José Rafael Gabaldón | Archivo

Por JOSÉ RAFAEL GABALDÓN 

Comienzo del diario y descripción del calabozo

He debido empezar este diario el 27 de junio, día sombrío en que amanecí en este calabozo; pero la falta de todo lo necesario para escribir me lo impidió, y es hoy, 5 de agosto de 1939, que la generosidad de un amigo me proporciona este pequeño placer. Este buen amigo, preso en un calabozo vecino, tiene libertad para hacer algunas compras, y por eso puede hacerme éste magnífico regalo. ¡Dios lo premie!

Llevo ya 40 días de vida de prisionero, con las penas consiguientes a esa triste condición, y más si se está solitario y aherrojado como lo estoy yo; pero afortunadamente el personal carcelario es bueno, y somos, en general, tratados con benevolencia. Ojalá en todas las prisiones el personal sea como éste; y no consigno estas apreciaciones por el temor a que esta libreta pueda caer en manos de mis carceleros, sino por un acto de justicia.

Desde el primer día, que fue el 26 a la una p.m., he recibido, que envía mi esposa, lo necesario para llevar una vida confortable. Si no fuera que tengo que dormir en el santo suelo, y comer algo incómodo sobre un cajón, sentándome en una banquetica que no levanta 25 centímetros del suelo, casi que estaría como un hombre decente; pero, a pesar de todo esto, que no deja de incomodarme, estoy muy bien, pues se me trata con bastante consideración naturalmente, con todas las privaciones y precauciones que acostumbran con los presos políticos, y cabe aquí decir que yo no soy un preso político sino todo lo contrario, impolítico, que si no lo hubiera sido disfrutaría, no diré que de honores, pero sí de riquezas al lado del Dictador, de quien siempre fui muy leal amigo personal.

Mis impresiones durante estos cuarenta días han sido muy diversas y amargas; la ausencia de la esposa y los hijos, a quienes espera la miseria con todo su cortejo de inconvenientes. ¡Pobrecitos! Trabajar diez años con tantas penalidades para formar un patrimonio, y verlo desaparecer de la noche a la mañana, es doloroso, y más aún si los autores de ese desastre son ¡los representantes del Gobierno de la Patria!

Las meditaciones políticas; las incomodidades, no obstante ser tan bien tratados; la ausencia de libros y toda clase de lecturas, como si no fuera suficiente castigo la pérdida de la libertad, ¡el aislamiento y el aherrojamiento!
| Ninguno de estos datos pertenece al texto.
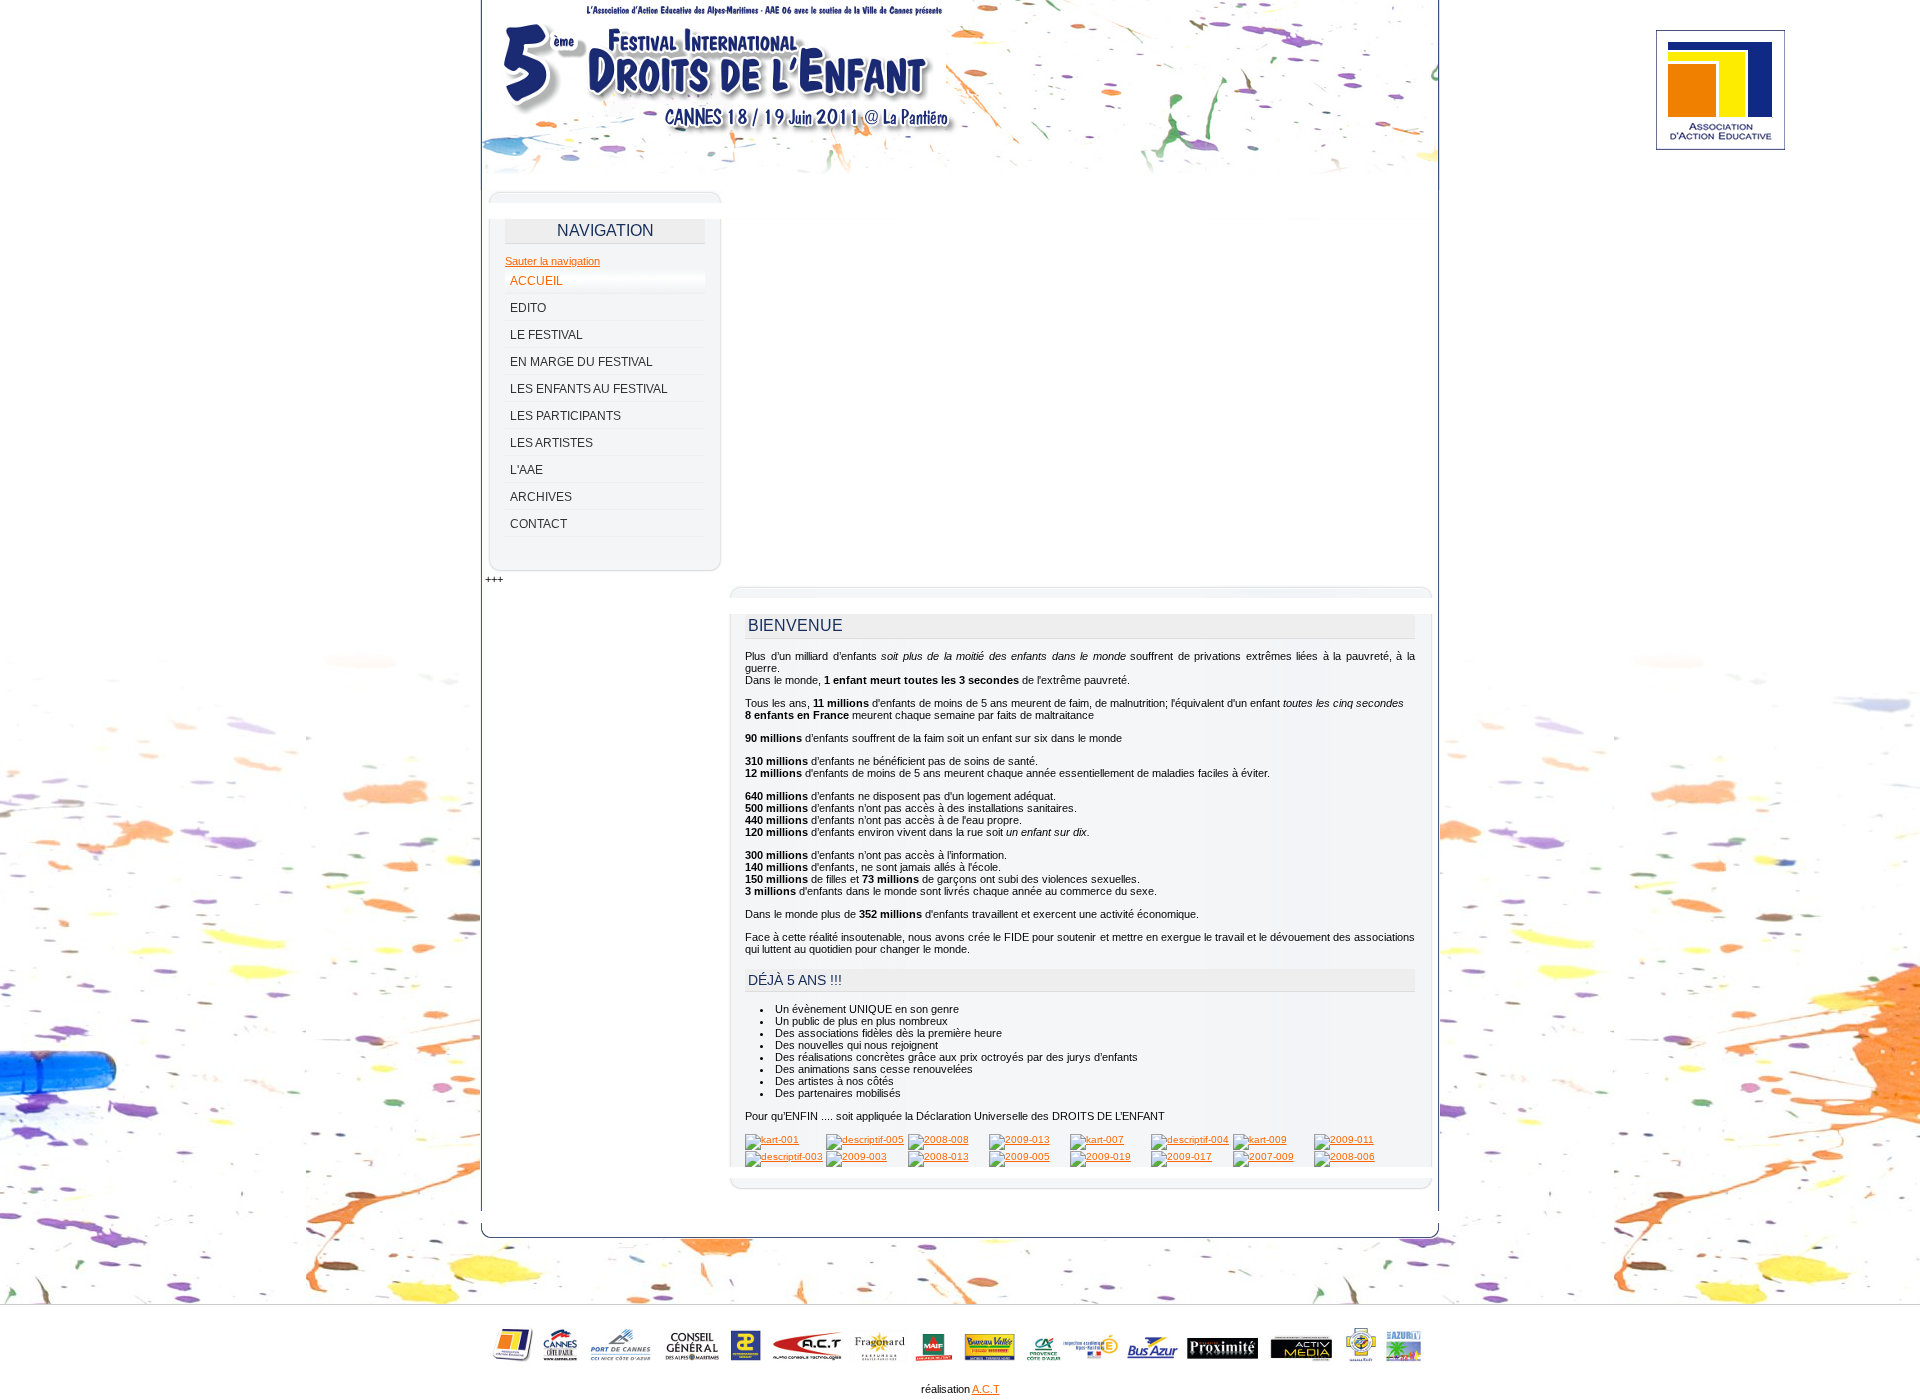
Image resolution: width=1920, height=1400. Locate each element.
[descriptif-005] (865, 1139)
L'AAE (526, 470)
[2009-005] (1019, 1156)
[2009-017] (1181, 1156)
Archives (541, 497)
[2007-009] (1263, 1156)
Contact (538, 524)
En fin, trataré de recordar los detalles más importantes de esta cuarentena para explicar algunas de mis impresiones de Solitario del N° 6, como me oigo llamar por ahí en los calabozos vecinos.
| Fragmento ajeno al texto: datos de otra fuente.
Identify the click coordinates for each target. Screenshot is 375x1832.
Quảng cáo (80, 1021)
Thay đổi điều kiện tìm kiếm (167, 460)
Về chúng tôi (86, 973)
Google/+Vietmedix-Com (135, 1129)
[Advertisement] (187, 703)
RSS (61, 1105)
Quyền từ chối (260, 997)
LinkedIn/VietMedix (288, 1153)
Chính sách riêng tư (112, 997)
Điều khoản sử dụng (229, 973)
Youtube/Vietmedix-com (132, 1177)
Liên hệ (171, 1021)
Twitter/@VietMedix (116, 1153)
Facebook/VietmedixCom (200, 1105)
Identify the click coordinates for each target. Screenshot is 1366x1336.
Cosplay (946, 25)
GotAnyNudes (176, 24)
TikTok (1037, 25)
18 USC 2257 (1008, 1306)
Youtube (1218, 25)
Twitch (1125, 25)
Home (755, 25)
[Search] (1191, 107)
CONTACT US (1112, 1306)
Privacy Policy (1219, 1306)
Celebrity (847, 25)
Empezaré por describir mi calabozo; pieza bastante deshogada para una sola persona, pero bastante sucia, su puerta es una amplia reja de madera fuerte y pesada y en la pared que hace frente a la reja, hay tres claraboyas con reja de hierro; el piso es enladrillado. El mobiliario es una cobija, dos frazadas, una almohada, una petaca, un cajón kerosenero, una banquetica (regalo de un Cabo de presos de quien hablaré en su oportunidad para hacerle justicia), una jofaina, una jarrita para agua, una alcarraza, un tobo, un vaso de cama, una cafeterita rusa, un peine, un cepillo para los dientes y la escoba. ¡Qué rico soy!
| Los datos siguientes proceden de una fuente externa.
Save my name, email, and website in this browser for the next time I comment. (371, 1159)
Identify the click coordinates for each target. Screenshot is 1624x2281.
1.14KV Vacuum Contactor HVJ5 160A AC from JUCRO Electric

La comida nos viene en muy buenas condiciones, aun cuando algunas veces está fría. Digo, nos viene, porque también con la mía la de mi hijo Joaquín viene. Yo tomo mi parte y le mando la suya al calabozo N° 3, donde lo acomodaron junto con nuestros buenos amigos y compañeros de causa doctores Alvarado, Arapé, y señores. José Marín Suárez, Carlos Sequera y Jesús Altuve. ¡Cuánto envidio tan grata y fina compañía! También nos viene con mucha oportunidad la ropa limpia.

Entrevista con el general Eustoquio Gómez

Recién venido vino a mi calabozo el 2do alcalde, coronel Tovar, muy apuradito me dijo: “Párese, General, para que vamos allí”. Yo me puse de pie y lo seguí, con bastante dificultad comparada con las que me esperaban.

Se me llevaba para la Sala de Bandera, en donde me esperaba el General Eustoquio Gómez, presidente del Estado.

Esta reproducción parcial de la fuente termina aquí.